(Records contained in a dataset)
=====

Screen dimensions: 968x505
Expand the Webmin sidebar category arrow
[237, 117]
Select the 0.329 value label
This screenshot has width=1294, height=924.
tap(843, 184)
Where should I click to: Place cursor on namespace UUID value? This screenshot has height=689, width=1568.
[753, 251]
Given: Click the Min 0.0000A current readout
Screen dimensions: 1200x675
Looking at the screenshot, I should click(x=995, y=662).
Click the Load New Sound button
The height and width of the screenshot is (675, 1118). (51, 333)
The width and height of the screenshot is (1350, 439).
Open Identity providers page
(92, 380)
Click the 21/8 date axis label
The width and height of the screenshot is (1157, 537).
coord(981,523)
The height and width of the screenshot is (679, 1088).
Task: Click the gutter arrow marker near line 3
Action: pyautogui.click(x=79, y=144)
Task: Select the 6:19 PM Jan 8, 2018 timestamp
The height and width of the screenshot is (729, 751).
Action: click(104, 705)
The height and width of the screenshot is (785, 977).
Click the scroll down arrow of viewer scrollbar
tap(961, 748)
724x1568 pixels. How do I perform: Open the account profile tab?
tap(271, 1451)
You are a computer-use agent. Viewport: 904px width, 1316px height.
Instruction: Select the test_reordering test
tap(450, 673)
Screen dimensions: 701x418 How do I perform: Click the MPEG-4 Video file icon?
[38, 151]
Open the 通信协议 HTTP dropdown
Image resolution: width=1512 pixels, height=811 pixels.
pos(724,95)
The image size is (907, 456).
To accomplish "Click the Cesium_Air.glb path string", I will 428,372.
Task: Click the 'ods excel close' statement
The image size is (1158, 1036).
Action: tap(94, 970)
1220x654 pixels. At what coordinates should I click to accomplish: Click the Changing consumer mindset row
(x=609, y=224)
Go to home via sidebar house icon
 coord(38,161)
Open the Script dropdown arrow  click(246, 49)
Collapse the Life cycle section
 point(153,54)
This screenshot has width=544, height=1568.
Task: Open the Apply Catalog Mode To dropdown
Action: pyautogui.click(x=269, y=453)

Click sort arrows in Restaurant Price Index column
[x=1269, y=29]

=====

◆ TASK INSTRUCTIONS
Write every line of the entries again, word for word.

◆ PROBLEM SOLUTION
Screen dimensions: 968x505
Expand the Webmin sidebar category arrow
[237, 117]
Select the 0.329 value label
This screenshot has width=1294, height=924.
tap(843, 184)
Where should I click to: Place cursor on namespace UUID value? This screenshot has height=689, width=1568.
[753, 251]
Given: Click the Min 0.0000A current readout
Screen dimensions: 1200x675
Looking at the screenshot, I should click(x=995, y=662).
Click the Load New Sound button
The height and width of the screenshot is (675, 1118). (51, 333)
The width and height of the screenshot is (1350, 439).
Open Identity providers page
(92, 380)
Click the 21/8 date axis label
The width and height of the screenshot is (1157, 537).
coord(981,523)
The height and width of the screenshot is (679, 1088).
Task: Click the gutter arrow marker near line 3
Action: pyautogui.click(x=79, y=144)
Task: Select the 6:19 PM Jan 8, 2018 timestamp
The height and width of the screenshot is (729, 751).
Action: click(104, 705)
The height and width of the screenshot is (785, 977).
Click the scroll down arrow of viewer scrollbar
tap(961, 748)
724x1568 pixels. How do I perform: Open the account profile tab?
tap(271, 1451)
You are a computer-use agent. Viewport: 904px width, 1316px height.
Instruction: Select the test_reordering test
tap(450, 673)
Screen dimensions: 701x418 How do I perform: Click the MPEG-4 Video file icon?
[38, 151]
Open the 通信协议 HTTP dropdown
Image resolution: width=1512 pixels, height=811 pixels.
pos(724,95)
The image size is (907, 456).
To accomplish "Click the Cesium_Air.glb path string", I will 428,372.
Task: Click the 'ods excel close' statement
The image size is (1158, 1036).
Action: tap(94, 970)
1220x654 pixels. At what coordinates should I click to accomplish: Click the Changing consumer mindset row
(x=609, y=224)
Go to home via sidebar house icon
 coord(38,161)
Open the Script dropdown arrow  click(246, 49)
Collapse the Life cycle section
 point(153,54)
This screenshot has width=544, height=1568.
Task: Open the Apply Catalog Mode To dropdown
Action: pyautogui.click(x=269, y=453)

Click sort arrows in Restaurant Price Index column
[x=1269, y=29]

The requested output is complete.